What Do You Mean Test Coverage?!

Efficient Testing for Shiny Apps

Martin Frigaard (Atorus)

Introduction


A bit about me…



As a shiny developer
I want to focus on writing tests that matter 
So that I can spend less time testing code...

Agenda


Shiny testing

  • Unit tests

  • Integration tests

  • System tests

  • Test tools

    • Fixtures
    • Helpers

Development

  • Standard app development

  • Behavior-driven development

    • Features
    • Scenarios

Efficient Tests

  • What should I test?

  • How should I test it?

  • Code coverage

Shiny Testing

Testing your shiny app


  • Is much easier if your app is in a package

   …but its not impossible if it’s not

  • Requires additional packages and/or functions beyond testthat
  • Benefits from having a well-designed test suite
  • Understand the relationship between R/ files and test- files


Unit Tests


  • Package(s): testthat


  • Focuses on specific units of code, ensuring each function or component behaves as intended.


Example: Verifying that a function correctly calculates a specific value based on the input.

Integration Tests


  • Package(s): shiny (testServer()) & testtthat


  • Confirms app/module server functions operate as expected


Example: Making sure that modules communicate and display the results from a specific function or calculation

System Tests


Package(s): shiny & shinytest2


Confirms all parts of the app behave correctly and provide a good user experience.


Example: Simulating a user’s experience with the application, selecting inputs, entering data, and ensuring the application responds correctly and displays the expected outputs.

Test Fixtures

Test fixtures are used to create repeatable test conditions


  • Good fixtures provide a consistent, well-defined test environment.


  • Fixtures are removed/destroyed after the test is executed.


  • This ensures any changes made during the test don’t persist or interfere with future tests.

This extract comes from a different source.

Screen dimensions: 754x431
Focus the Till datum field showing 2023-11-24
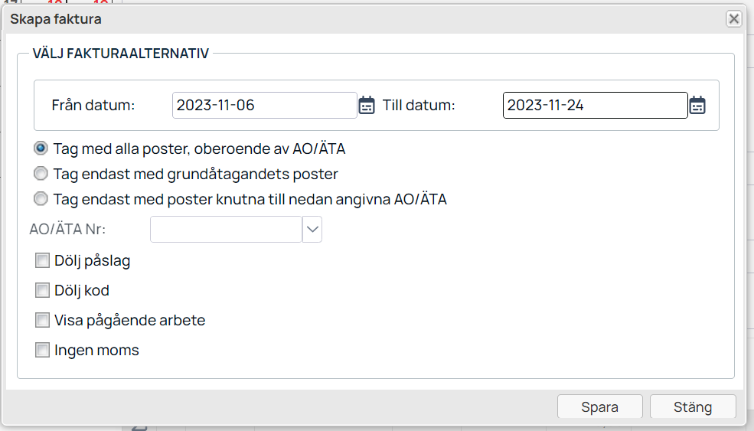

Example: custom plot function


My app has the following utility function for creating a ggplot2 scatter plot:


scatter_plot <- function(df, x_var, y_var, col_var, alpha_var, size_var) {
    ggplot2::ggplot(data = df,
      ggplot2::aes(x = .data[[x_var]],
          y = .data[[y_var]],
          color = .data[[col_var]])) +
      ggplot2::geom_point(alpha = alpha_var, size = size_var)

}


The data masking from rlang (.data[[ ]]) means it can handle string arguments (i.e. input$x and input$y)

Example: test fixture


Test fixtures can be stored in tests/testthat/fixtures/


tests/
  ├── testthat/
     ├── fixtures/                                         
     │   ├── make-tidy_ggp2_movies.R 
     │   └── tidy_ggp2_movies.rds 
     ├── helper.R                                          
     └── test-scatter_plot.R                                     
  └── testthat.R


The make-tidy_ggp2_movies.R creates a ‘tidy’ version of ggplot2movies::movies.

Using test fixtures


Static data fixtures can be accessed with testthat::test_path():

test_that("tidy_ggp2_movies.rds works", code = {
tidy_ggp2_movies <- readRDS(test_path("fixtures", "tidy_ggp2_movies.rds"))
  app_graph <- scatter_plot(tidy_ggp2_movies,
                            x_var = 'rating',
                            y_var = 'budget',
                            col_var = 'mpaa',
                            alpha_var = 3/4,
                            size_var = 2.5)
expect_true(ggplot2::is.ggplot(app_graph))
})
  • If tidy_ggp2_movies.rds is used in a few tests, move make-tidy_ggp2_movies.R into data-raw/ and make tidy_ggp2_movies part of the package
  • ggplot2::is.ggplot() confirms a plot object has been built (doesn’t require a snapshot test)

Test helpers

Test helpers reduce repeated/duplicated test code


Objects that aren’t large enough to justify storing as static test fixtures can be created with helper functions


Helpers can be stored in tests/testthat/helper.R


tests/
  ├── testthat/
     ├── fixtures/
     │   ├── make-tidy_ggp2_movies.R
     │   └── tidy_ggp2_movies.rds
     ├── helper.R
     └── test-scatter_plot.R    
  └── testthat.R

Example: test helper


Assume I want a list of inputs to pass to the scatter_plot() in my test:

ggp2_scatter_inputs <- list(  
        x = "rating",
        y = "length",
        z = "mpaa",
        alpha = 0.75,
        size = 3,
        plot_title = "Enter plot title"
)


I could store these values in a function in tests/testthat/helper.R

var_inputs <- function() {
   list( x = "rating",
        y = "length",
        z = "mpaa",
        alpha = 0.75,
        size = 3,
        plot_title = "Enter plot title"
    )
}

Using test helpers


This removes duplicated code…


test_that("scatter_plot() works", code = {
  
tidy_ggp2_movies <- readRDS(test_path("fixtures", "tidy_ggp2_movies.rds"))
  
app_graph <- scatter_plot(tidy_ggp2_movies,
                          x_var = var_inputs()$x,
                          y_var = var_inputs()$y,
                          col_var = var_inputs()$z,
                          alpha_var = var_inputs()$alpha,
                          size_var = var_inputs()$size)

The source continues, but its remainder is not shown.